_ASSIGNMENT:_ From top to bottom, return the records that follow exactly.

'''

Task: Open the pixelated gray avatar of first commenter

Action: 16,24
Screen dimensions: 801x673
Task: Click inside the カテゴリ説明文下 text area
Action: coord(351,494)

'''

_RESULT:_
Task: Open the pixelated gray avatar of first commenter

Action: 16,24
Screen dimensions: 801x673
Task: Click inside the カテゴリ説明文下 text area
Action: coord(351,494)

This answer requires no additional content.